According to these preliminary findings, systematic CRT optimization represents integral part of the long-term management of CRT patients. However, CRT optimization with traditional echocardiography methods is time consuming and inadequately reimbursed in most countries, resulting in a suboptimal optimization management of CRT recipients. Devices with frequent and systematic reprogramming features might therefore be excellent tools which can aid to alleviate the time burden for follow-up device optimization performed by medical specialists treating CRT patients.

Our exploratory economic model analysis has a number of limitations. Due to a shortage of long-term clinical study data, we had to use assumptions on the probability of HF hospitalizations and survival in both groups for the follow-up time periods exceeding one year. We also restricted the time horizon of the analysis to five years although a sizable proportion of patients with systematic CRT optimization are predicted to be alive after this time and who could further benefit from the sustained effects delivered by systematic optimization. Additionally, health state utilities directly derived from the CLEAR post-hoc study were not available. Therefore, our assumptions require confirmation by further randomized long-term studies.

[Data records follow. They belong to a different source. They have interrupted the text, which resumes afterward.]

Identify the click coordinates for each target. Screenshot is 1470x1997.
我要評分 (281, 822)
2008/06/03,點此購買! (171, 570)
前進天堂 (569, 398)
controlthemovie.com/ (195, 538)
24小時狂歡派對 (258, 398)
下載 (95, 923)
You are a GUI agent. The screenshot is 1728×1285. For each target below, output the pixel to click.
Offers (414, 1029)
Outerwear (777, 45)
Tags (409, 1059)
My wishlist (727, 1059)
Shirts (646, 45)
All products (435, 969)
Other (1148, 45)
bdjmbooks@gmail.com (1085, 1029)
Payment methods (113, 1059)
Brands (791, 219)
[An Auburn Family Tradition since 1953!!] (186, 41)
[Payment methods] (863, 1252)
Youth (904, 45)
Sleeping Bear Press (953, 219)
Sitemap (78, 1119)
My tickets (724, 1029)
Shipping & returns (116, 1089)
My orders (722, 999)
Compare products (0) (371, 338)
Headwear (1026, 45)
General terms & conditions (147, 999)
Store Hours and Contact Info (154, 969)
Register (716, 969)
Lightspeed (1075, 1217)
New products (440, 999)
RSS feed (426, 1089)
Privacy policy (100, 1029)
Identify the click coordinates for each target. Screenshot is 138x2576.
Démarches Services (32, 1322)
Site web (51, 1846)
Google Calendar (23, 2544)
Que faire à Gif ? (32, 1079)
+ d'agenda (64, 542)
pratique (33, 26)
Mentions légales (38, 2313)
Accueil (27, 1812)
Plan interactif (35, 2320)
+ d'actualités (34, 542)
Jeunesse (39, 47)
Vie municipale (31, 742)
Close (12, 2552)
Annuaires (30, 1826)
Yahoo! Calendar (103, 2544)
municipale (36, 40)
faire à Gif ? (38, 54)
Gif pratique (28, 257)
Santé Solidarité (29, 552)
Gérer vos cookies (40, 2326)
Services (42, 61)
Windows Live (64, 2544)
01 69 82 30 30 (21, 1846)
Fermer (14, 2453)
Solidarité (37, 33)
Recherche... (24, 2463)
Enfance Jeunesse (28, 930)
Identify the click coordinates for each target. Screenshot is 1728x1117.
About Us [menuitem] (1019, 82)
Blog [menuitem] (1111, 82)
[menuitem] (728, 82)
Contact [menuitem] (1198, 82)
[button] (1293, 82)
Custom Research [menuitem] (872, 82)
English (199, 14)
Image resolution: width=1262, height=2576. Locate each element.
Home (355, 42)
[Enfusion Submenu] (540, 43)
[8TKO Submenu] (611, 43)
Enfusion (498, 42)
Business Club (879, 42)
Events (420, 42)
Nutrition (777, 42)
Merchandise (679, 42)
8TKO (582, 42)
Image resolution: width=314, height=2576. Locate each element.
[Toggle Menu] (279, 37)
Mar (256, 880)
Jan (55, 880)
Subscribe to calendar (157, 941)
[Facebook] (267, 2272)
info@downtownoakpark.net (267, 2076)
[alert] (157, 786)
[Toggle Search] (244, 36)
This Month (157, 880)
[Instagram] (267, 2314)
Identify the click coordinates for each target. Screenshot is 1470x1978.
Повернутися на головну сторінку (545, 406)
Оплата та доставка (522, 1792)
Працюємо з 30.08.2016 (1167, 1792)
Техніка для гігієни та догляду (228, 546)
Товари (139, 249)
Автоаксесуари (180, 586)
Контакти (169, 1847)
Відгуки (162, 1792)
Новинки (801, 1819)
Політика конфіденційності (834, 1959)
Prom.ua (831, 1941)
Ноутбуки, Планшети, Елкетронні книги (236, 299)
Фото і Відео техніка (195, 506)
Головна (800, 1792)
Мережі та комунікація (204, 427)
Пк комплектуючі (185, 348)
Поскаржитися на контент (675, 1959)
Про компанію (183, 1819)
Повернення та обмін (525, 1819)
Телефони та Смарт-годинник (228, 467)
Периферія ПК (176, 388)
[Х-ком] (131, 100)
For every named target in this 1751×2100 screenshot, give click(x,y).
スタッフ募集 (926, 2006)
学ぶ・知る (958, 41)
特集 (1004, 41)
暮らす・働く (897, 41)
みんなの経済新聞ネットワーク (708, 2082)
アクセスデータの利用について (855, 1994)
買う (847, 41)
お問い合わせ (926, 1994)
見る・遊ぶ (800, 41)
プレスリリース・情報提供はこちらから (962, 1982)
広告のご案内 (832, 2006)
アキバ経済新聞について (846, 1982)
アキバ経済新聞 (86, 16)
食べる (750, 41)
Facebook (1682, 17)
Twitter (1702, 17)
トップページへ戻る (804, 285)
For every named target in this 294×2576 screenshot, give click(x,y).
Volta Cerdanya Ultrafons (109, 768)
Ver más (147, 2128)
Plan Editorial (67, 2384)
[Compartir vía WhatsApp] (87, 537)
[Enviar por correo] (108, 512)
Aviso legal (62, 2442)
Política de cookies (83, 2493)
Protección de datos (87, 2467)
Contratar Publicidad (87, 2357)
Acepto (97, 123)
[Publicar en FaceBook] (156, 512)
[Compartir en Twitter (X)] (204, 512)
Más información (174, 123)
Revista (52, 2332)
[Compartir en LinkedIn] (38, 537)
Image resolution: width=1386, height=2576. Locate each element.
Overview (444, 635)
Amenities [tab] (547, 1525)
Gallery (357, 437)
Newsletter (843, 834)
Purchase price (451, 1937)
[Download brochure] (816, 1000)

Based on the promising cost-effectiveness results from our exploratory economic analysis, systematic CRT optimization should be given more attention in the follow-up routine management of device recipients. However, time restrictions for CRT-specialists will most likely remain to exist for the present and will challenge a rapid adoption of this apparently beneficial method. Programming of systematic and frequent CRT optimization through implanted devices might be the future to at least partially resolve these issues.

Conclusions

A longitudinal economic cohort model was developed to assess the cost-effectiveness of systematic CRT optimization (3 times a year) vs. non-systematic CRT optimization (less than 3 times a year), whatever the method used (manual echo or device-based using SonR®) in five European countries. The model predicted an incremental cost-effectiveness ratio (ICER) ranging between € 22,226 for Spain and € 26,977 for Italy at the 1-year follow-up. Employing a willingness-to-pay threshold of € 30,000 per QALY gained, the SO method developed into a cost-effective strategy from one year onwards. An exploratory analysis on CRT-D optimization showed that SO could improve cost-effectiveness by 27 % to 30 % (SO CRT-D vs. optimal pharmacological treatment alone and standard CRT-D vs. optimal treatment, respectively) at 5 years of follow-up, depending on the country analyzed.